*EXCERPTED PASSAGE*:
________________

= Internet vigilantism =

Vigilante activities carried out through the Internet

Internet vigilantism is the act of carrying out vigilante activities through the Internet. The term encompasses vigilantism against alleged scams, crimes, and non-Internet-related behavior.

The expanding scope of media savvy and online interaction has enabled vigilantes to utilize methods specific to the Internet in order to distribute justice to parties they consider to be corrupt, but who have not committed a formal crime or have not been held accountable by the criminal justice system.

Internet vigilantism originated in the early 2000s and has since evolved to include a variety of methods such as hacking, baiting, and public shaming. Internet vigilantism changes in cultural and political drive depending on location, and has varying relationships to state authority depending on context. There are many internet vigilante groups as well as individuals.

== Description ==
The term internet vigilantism describes punitive public denunciations, aimed at swaying public opinion in order to “take justice into one's own hands” by engaging in forms of targeted surveillance, unwanted attention, negative publicity, repression, coercion or dissuasion. Associate professor in sociology Benjamin Loveluck identifies the four main forms of internet vigilantism as: flagging, investigation, hounding, and organized denunciation. Also referred to by Steve Man as Sousveillance, meaning "to watch from below", internet vigilantism can work as a type of peer surveillance. This is based on the premise that shame can be used as a form of social control. Augustė Dementavičienė defines the phenomena through the concept of Swarms, which are "Short term relationships between consumers formed for the purpose of achieving a goal". There are muddied overlaps between internet vigilantism and cyberbullying, as both utilize public shaming methods, and cyberbullying may sometimes be conducted under the guise of internet vigilantism. This is in the case that the vigilante "realizes they aren't achieving social justice but utilize it as a means of rationalizing their acts". Cyberbullying often involves publishing of private information to publicly humiliate the target, but is typically driven by the bully's ability to get away with harassment, rather than a desire for social change. Digital vigilantism can also overlap with digital activism, as the awareness of a social issue may increase due to the dissemination of information and weaponization of visibility associated with digital vigilante tactics. Visibility enables the broadening of social outrage, and is used in digital social justice campaigns such as #MiTuInChina. Some activists, known as "video vigilantes," expose their perpetrators through pictures, surveillance footage, and public testimony on social media platforms.

________________

*TASK REQUIREMENTS*:
1. Do these statements agree with the internet vigilantism article? (a) Internet vigilantism began in the early 2000s. (b) Benjamin Loveluck names five main forms of internet vigilantism. (c) Sousveillance means "to watch from above." Answer yes or no for each and quote the deciding words.
2. Which main forms of internet vigilantism does Benjamin Loveluck identify in the internet vigilantism article? List them all.
3. Return the part of the internet vigilantism article between "Internet vigilantism is" and "and non-Internet-related behavior.", inclusive.
Rely on nothing but the internet vigilantism article.

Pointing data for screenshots
________________

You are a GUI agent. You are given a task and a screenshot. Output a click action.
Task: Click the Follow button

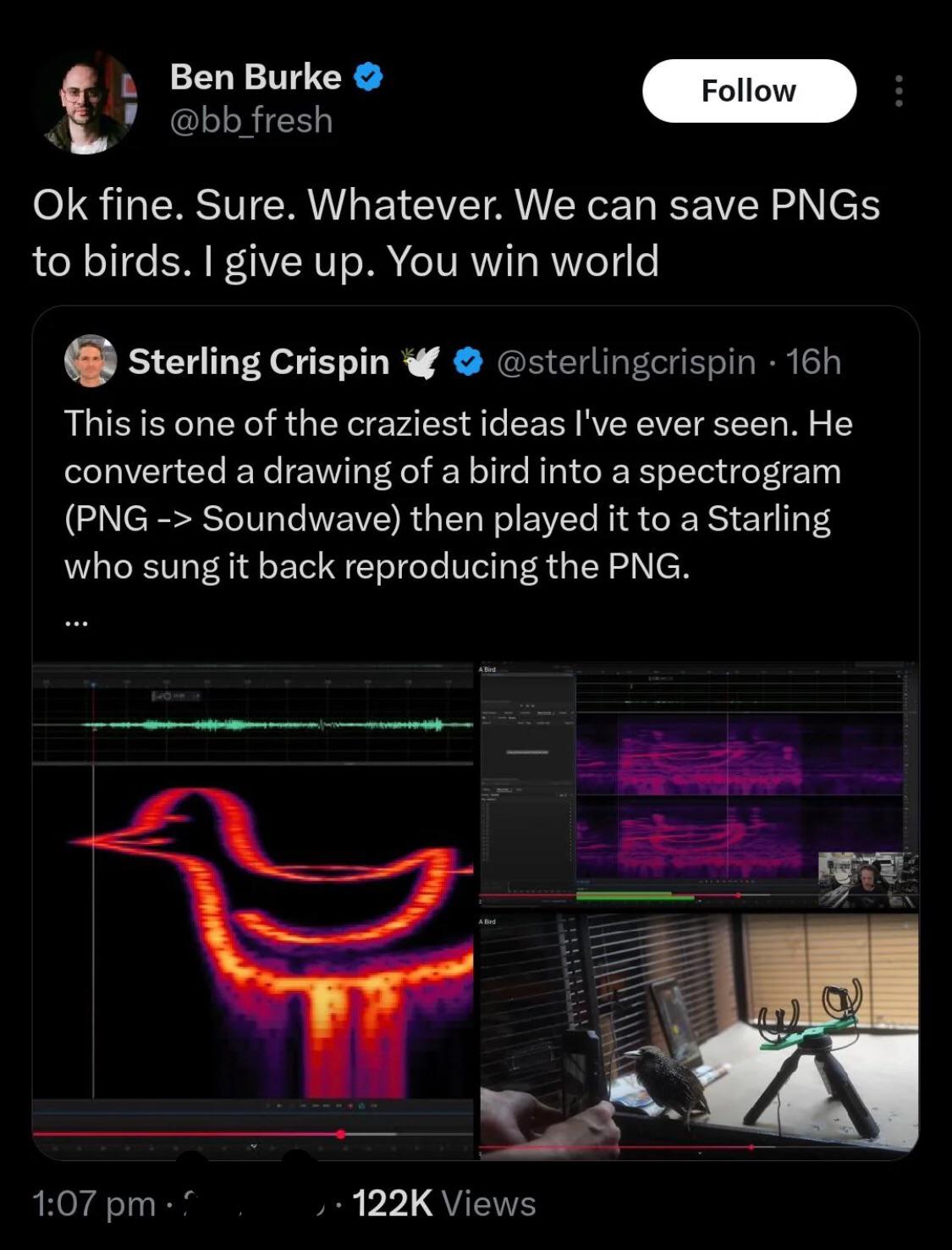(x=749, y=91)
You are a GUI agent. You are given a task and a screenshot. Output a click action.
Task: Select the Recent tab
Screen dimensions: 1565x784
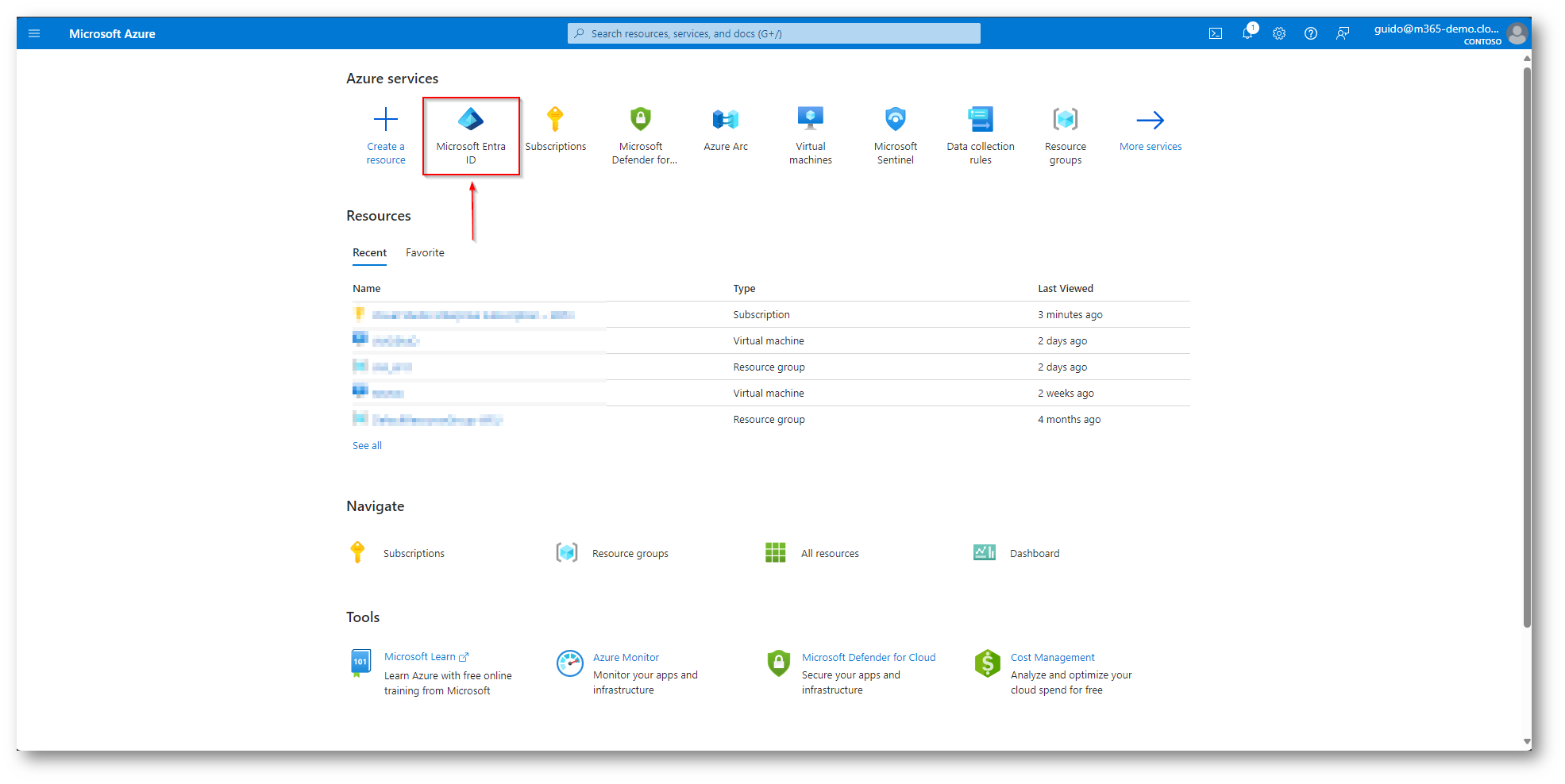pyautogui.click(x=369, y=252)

________________

*ANSWER LIST*:
1.
(a) Yes: "Internet vigilantism originated in the early 2000s"
(b) No: "identifies the four main forms of internet vigilantism as: flagging, investigation, hounding, and organized denunciation"
(c) No: "meaning "to watch from below""

2.
- flagging
- investigation
- hounding
- organized denunciation

3.
Internet vigilantism is the act of carrying out vigilante activities through the Internet. The term encompasses vigilantism against alleged scams, crimes, and non-Internet-related behavior.